* TASK DIRECTIONS *
In the entries that follow, copy exactly each line from the first through the line with "Task: Click model 012.245 cell".

* Saved entries *
════
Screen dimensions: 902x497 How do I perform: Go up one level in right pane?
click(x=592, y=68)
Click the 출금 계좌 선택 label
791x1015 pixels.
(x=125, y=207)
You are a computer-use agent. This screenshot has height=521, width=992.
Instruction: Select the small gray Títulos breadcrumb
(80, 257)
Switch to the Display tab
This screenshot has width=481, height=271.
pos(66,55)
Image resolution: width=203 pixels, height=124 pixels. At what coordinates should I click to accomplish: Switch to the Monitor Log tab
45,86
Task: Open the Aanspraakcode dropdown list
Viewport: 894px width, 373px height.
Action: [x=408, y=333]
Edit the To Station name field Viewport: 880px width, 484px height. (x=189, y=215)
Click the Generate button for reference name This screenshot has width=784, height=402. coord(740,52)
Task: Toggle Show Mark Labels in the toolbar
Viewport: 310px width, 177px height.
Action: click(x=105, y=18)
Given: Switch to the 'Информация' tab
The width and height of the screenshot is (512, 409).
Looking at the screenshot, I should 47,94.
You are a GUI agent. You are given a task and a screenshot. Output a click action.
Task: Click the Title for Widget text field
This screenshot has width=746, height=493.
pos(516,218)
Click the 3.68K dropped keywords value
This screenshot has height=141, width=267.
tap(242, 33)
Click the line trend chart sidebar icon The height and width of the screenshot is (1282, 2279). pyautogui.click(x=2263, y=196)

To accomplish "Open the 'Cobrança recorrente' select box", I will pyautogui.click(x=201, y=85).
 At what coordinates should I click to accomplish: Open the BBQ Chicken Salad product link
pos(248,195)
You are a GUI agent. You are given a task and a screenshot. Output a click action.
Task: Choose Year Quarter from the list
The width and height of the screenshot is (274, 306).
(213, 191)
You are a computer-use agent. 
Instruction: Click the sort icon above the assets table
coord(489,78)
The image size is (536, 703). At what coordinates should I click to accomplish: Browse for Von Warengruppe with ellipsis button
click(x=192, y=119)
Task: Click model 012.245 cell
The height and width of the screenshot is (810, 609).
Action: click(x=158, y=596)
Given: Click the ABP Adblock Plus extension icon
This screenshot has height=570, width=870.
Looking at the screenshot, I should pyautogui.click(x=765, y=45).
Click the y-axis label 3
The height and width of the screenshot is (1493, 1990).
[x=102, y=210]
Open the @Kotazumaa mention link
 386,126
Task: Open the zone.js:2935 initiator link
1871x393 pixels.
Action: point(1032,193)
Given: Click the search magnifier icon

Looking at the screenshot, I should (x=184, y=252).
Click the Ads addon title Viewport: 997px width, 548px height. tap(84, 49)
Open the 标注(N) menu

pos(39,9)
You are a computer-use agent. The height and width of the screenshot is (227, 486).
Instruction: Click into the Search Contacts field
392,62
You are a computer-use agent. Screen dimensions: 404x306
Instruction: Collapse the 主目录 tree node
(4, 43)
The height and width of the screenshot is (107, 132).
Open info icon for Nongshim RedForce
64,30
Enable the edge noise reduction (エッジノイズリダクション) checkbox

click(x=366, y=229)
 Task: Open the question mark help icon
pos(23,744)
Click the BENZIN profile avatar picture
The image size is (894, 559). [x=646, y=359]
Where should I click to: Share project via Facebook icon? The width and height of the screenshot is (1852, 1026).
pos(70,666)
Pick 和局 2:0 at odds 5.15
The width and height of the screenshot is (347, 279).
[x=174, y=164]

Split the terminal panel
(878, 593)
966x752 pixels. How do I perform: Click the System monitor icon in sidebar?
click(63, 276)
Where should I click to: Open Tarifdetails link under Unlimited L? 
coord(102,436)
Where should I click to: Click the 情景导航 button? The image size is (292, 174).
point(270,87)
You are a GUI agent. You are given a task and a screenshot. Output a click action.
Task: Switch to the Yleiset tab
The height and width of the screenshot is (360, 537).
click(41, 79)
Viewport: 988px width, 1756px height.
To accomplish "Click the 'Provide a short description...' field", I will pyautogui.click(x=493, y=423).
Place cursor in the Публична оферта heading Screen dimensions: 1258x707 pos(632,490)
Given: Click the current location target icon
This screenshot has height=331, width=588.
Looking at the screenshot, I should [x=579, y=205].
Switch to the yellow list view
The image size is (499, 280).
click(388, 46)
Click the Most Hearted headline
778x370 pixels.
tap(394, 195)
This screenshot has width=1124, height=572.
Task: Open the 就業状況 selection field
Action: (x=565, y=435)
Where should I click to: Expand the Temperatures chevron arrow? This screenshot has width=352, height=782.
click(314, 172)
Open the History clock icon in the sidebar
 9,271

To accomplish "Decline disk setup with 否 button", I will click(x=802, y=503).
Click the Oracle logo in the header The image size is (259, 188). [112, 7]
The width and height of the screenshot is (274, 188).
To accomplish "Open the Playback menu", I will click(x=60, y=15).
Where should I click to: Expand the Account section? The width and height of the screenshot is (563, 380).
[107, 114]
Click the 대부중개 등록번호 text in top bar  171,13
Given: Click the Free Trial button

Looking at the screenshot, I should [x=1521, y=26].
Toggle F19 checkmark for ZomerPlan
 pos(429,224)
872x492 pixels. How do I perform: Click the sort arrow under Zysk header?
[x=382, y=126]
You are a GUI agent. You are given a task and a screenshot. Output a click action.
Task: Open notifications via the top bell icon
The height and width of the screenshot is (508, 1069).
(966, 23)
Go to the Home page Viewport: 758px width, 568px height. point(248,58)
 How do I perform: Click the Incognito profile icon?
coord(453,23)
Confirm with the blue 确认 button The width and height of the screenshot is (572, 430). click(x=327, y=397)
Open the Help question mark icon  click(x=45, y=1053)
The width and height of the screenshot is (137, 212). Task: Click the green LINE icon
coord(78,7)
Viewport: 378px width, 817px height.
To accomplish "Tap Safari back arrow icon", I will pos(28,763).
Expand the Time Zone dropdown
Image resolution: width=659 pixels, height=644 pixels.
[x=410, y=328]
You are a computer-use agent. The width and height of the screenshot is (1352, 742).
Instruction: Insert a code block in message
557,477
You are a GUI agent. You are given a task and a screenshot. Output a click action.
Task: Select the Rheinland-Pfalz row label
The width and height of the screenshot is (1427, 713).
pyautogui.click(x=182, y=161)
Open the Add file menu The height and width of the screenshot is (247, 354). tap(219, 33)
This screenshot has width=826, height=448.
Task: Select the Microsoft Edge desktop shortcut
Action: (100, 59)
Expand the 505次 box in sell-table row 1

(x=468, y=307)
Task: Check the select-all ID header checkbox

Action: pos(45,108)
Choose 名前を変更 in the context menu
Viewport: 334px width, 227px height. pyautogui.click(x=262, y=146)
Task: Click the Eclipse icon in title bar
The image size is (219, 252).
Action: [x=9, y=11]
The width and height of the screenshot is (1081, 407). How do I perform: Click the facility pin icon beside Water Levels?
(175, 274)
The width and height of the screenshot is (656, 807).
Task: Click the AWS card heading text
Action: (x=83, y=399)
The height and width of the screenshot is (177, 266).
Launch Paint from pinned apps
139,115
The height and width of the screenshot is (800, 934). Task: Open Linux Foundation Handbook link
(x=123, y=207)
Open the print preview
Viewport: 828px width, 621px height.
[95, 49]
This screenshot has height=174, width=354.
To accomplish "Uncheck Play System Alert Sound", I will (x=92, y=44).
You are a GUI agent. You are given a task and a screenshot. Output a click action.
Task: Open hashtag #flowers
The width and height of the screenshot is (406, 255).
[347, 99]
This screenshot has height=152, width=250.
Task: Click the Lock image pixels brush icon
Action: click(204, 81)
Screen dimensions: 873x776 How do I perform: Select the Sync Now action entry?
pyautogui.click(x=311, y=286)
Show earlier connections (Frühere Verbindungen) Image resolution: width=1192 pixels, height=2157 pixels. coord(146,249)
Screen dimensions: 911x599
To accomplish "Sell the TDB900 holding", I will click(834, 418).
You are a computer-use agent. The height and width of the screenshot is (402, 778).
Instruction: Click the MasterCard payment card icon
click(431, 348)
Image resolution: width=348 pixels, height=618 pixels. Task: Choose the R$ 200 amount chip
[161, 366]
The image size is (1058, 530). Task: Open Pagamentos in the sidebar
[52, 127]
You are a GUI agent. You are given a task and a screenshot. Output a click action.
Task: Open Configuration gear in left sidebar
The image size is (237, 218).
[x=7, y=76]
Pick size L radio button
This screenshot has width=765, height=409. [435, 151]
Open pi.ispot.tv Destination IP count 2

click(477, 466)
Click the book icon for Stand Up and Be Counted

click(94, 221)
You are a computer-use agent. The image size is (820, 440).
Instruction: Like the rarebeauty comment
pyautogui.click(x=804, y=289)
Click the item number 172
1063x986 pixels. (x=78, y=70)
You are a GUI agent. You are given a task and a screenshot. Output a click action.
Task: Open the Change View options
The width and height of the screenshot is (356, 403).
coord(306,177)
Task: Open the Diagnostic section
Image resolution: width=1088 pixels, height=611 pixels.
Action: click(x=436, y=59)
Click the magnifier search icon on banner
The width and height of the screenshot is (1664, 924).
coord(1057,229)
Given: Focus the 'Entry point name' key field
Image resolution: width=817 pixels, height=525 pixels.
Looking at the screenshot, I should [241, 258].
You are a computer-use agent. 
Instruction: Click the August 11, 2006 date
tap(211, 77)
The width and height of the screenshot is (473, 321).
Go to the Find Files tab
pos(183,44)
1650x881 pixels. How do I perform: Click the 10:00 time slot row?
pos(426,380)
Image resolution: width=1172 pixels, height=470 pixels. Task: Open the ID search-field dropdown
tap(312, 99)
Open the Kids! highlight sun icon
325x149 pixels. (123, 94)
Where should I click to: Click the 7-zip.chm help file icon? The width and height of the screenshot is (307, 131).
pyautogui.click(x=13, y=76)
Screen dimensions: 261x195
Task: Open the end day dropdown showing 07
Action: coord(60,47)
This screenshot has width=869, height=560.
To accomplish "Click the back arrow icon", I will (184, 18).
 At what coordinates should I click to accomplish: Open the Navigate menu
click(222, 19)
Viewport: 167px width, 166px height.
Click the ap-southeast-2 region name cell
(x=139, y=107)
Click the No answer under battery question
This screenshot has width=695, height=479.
════
* WRITTEN RESPONSE *
Screen dimensions: 902x497 How do I perform: Go up one level in right pane?
click(x=592, y=68)
Click the 출금 계좌 선택 label
791x1015 pixels.
(x=125, y=207)
You are a computer-use agent. This screenshot has height=521, width=992.
Instruction: Select the small gray Títulos breadcrumb
(80, 257)
Switch to the Display tab
This screenshot has width=481, height=271.
pos(66,55)
Image resolution: width=203 pixels, height=124 pixels. At what coordinates should I click to accomplish: Switch to the Monitor Log tab
45,86
Task: Open the Aanspraakcode dropdown list
Viewport: 894px width, 373px height.
Action: [x=408, y=333]
Edit the To Station name field Viewport: 880px width, 484px height. (x=189, y=215)
Click the Generate button for reference name This screenshot has width=784, height=402. coord(740,52)
Task: Toggle Show Mark Labels in the toolbar
Viewport: 310px width, 177px height.
Action: click(x=105, y=18)
Given: Switch to the 'Информация' tab
The width and height of the screenshot is (512, 409).
Looking at the screenshot, I should 47,94.
You are a GUI agent. You are given a task and a screenshot. Output a click action.
Task: Click the Title for Widget text field
This screenshot has width=746, height=493.
pos(516,218)
Click the 3.68K dropped keywords value
This screenshot has height=141, width=267.
tap(242, 33)
Click the line trend chart sidebar icon The height and width of the screenshot is (1282, 2279). pyautogui.click(x=2263, y=196)

To accomplish "Open the 'Cobrança recorrente' select box", I will pyautogui.click(x=201, y=85).
 At what coordinates should I click to accomplish: Open the BBQ Chicken Salad product link
pos(248,195)
You are a GUI agent. You are given a task and a screenshot. Output a click action.
Task: Choose Year Quarter from the list
The width and height of the screenshot is (274, 306).
(213, 191)
You are a computer-use agent. 
Instruction: Click the sort icon above the assets table
coord(489,78)
The image size is (536, 703). At what coordinates should I click to accomplish: Browse for Von Warengruppe with ellipsis button
click(x=192, y=119)
Task: Click model 012.245 cell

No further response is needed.